BRIEF SUMMARY OF THE INVENTION
[0009] One embodiment of the present invention is directed toward a
modular power converter assembly for providing power to a power
consuming device. The modular power converter includes a core power
conversion module for receiving power from a power source and
converting the source power from a first set of power
characteristics to a second set of power characteristics. The core
power conversion module has input connectors, a set of power
conversion switches and associated electronics, bus capacitors, and
output connectors. The core power conversion module also includes a
thermal management system. The core power conversion module is
designed such that it can be connected in parallel with one or more
additional core power conversion modules such that the power output
of the core power conversion modules is combined. The bus
capacitance of the core power conversion module is preferably
approximately equally distributed along the output. An application
specific module is adapted to be removably coupled to the output
connector of the core power conversion module. The application
specific module contains power components and application specific
components designed to interface the core power conversion module
to a particular power consuming application.

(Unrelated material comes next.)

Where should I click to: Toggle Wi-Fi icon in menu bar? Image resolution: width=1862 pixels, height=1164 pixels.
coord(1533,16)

The application
specific module may contain a filter, a contactor, a relay and a
current sensor.
[0010] Another embodiment of the present invention is directed
toward a power converter for receiving supplied electrical power
having a first set of parameters and converting the supplied
electrical power into load electrical power having a second set of
parameters. The power converter includes a power conversion module
adapted to receive one of a plurality of application specific
modules. The power conversion module has at least one power
conversion switch and the application specific module has at least
one power component. The power conversion component is preferably
mounted on a sub-panel assembly of the modular power converter. The
core power module has an AC or DC bus and is adapted to be
connected in parallel with a second core power module such that the
bus of the core power module is connected in parallel with a bus of
the second core power module. The core power module also preferably
includes the thermal management system for the core power
conversion assembly. The power conversion module can be configured
to allow for bi-directional power flow. The application specific
module may contain at least one of the following power components
such as a filter, a contactor, a relay or a current sensor.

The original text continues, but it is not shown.